Awesome 🎉. I should get chance to test this out later in the week. I'll let you know how it goes

eddjberry commented 5 years ago

I couldn't wait so just tested it. It all works fine 😃. Thanks so much for your help!

I used devtools::install_github("rstudio/sparklyr", ref = "bugfix/hive-context-spark2") in order to lock down my build to a specify version.

sdanielzafar commented 5 years ago

Hey I just tested this. Looks like there is a big improvement! I'm getting solid connections to the hive metastore 👍

I'm not sure if it's just me, but I am having issues pulling my compressed ORC hive tables.

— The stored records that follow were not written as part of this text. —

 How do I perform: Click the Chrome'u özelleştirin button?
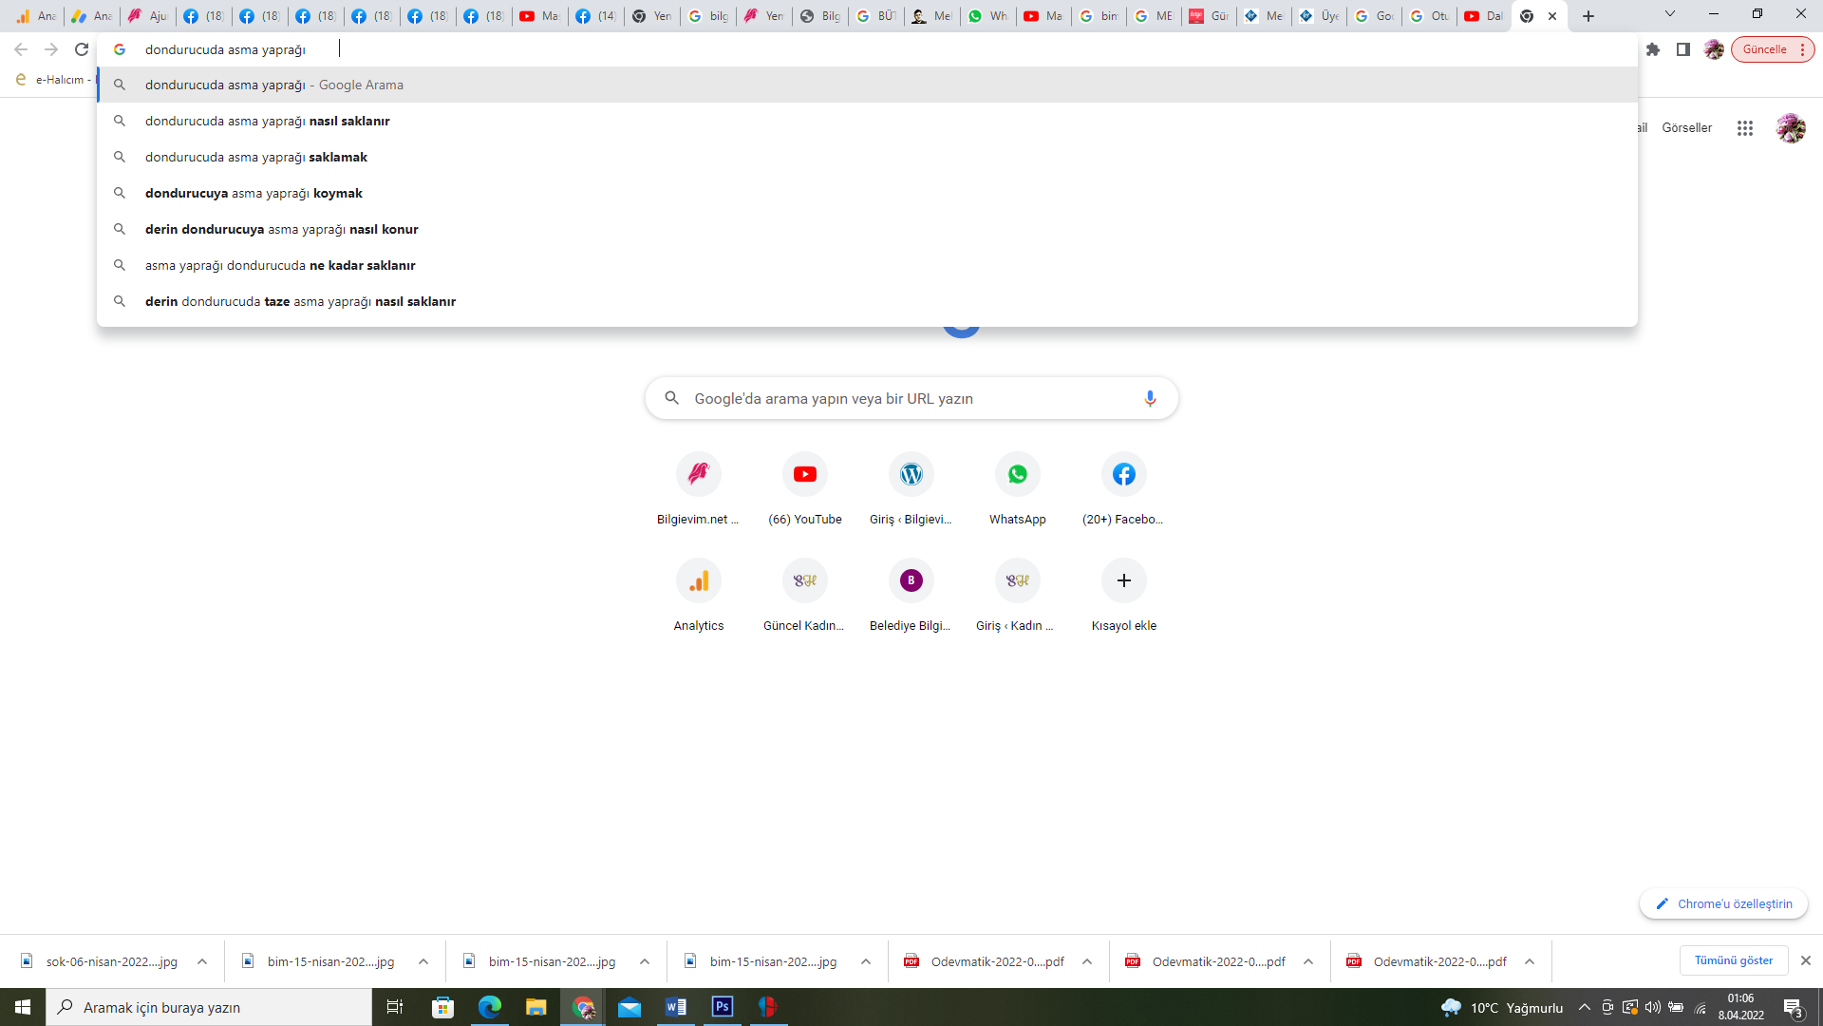(x=1723, y=903)
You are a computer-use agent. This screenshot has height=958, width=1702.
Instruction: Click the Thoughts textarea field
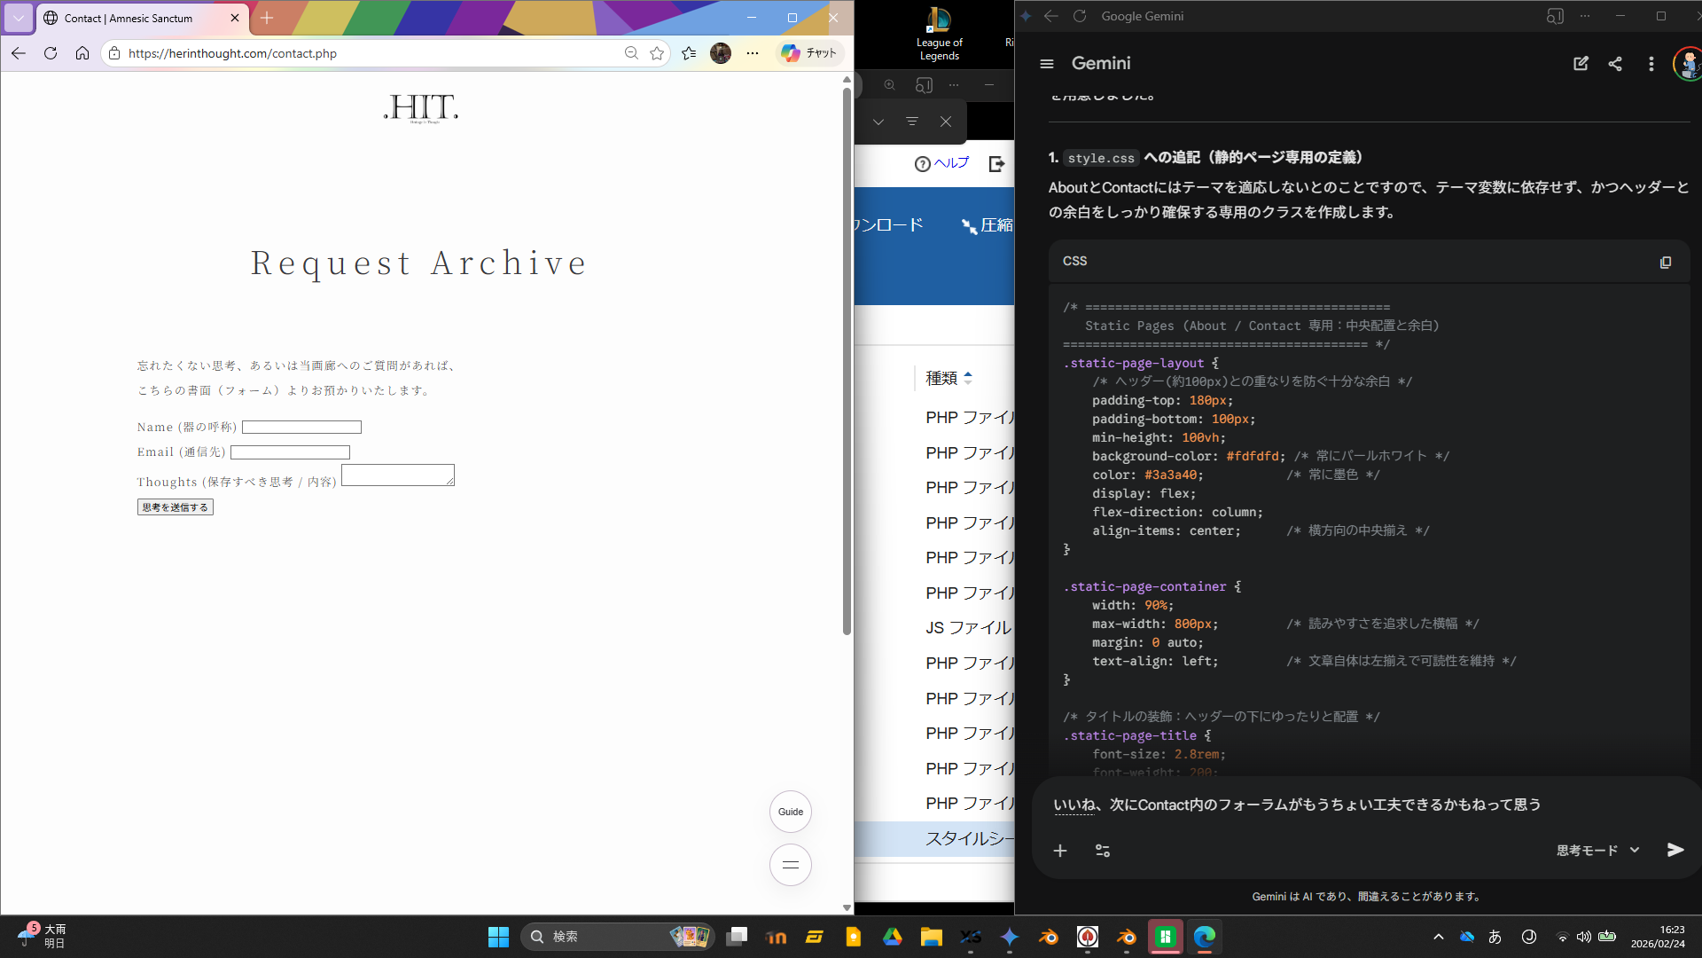click(397, 475)
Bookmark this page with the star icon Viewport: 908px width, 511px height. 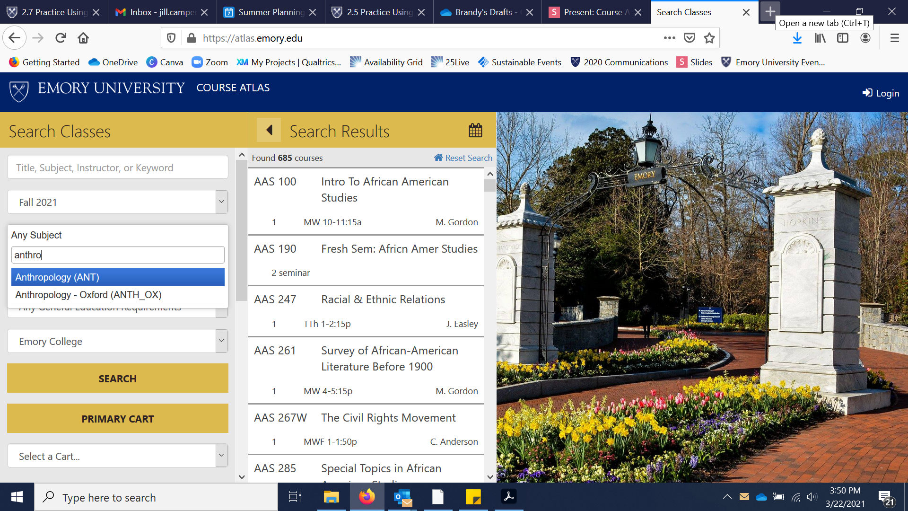pos(709,38)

On Hive CLI I have no issue, but from sparklyr I'm only getting metadata:

> # setting my db
> DBI::dbGetQuery(sc, "use loggers")

with sparklyr:

> tbl(sc, "ami_raw")
# Source: spark<logger_data> [?? x 8]
# … with 8 variables: id <chr>, read_date <chr>, read_time <chr>, value <dbl>, units <chr>, estimate <chr>, offset <int>

with DBI,

> DBI::dbGetQuery(sc, "SELECT * FROM logger_data LIMIT 10")
[1] id   read_date  read_time      value  units      estimate   offset
<0 rows> (or 0-length row.names)

When I collect I get 0 rows as well.

With Spark SQL:

> hive_context(sc) %>% 
      invoke("sql", "SELECT * FROM logger_data LIMIT 10") %>% 
      collect()
# A tibble: 0 x 5
# … with 5 variables: id <chr>, read_date <int>, read_time <int>, ... 

in Hive CLI:

SELECT COUNT(*) from logger_data;

results in:

+--------------+
|     _c0      |
+--------------+
| 45542072425  |
+--------------+

Are ORC tables supported?

sdanielzafar commented 5 years ago

Any updates here?

rjsteckel commented 5 years ago

It worked for me.

kellen-t-oconnor commented 5 years ago

Is there any confirmation that this works on HDP versions > than 2.x. We recently updated to 3.1 and I'm afraid that R users are going to be left out to dry if we're stuck on this version.

sdanielzafar commented 5 years ago

It seems my issues mentioned above are not related to sparklyr, I think we're good here!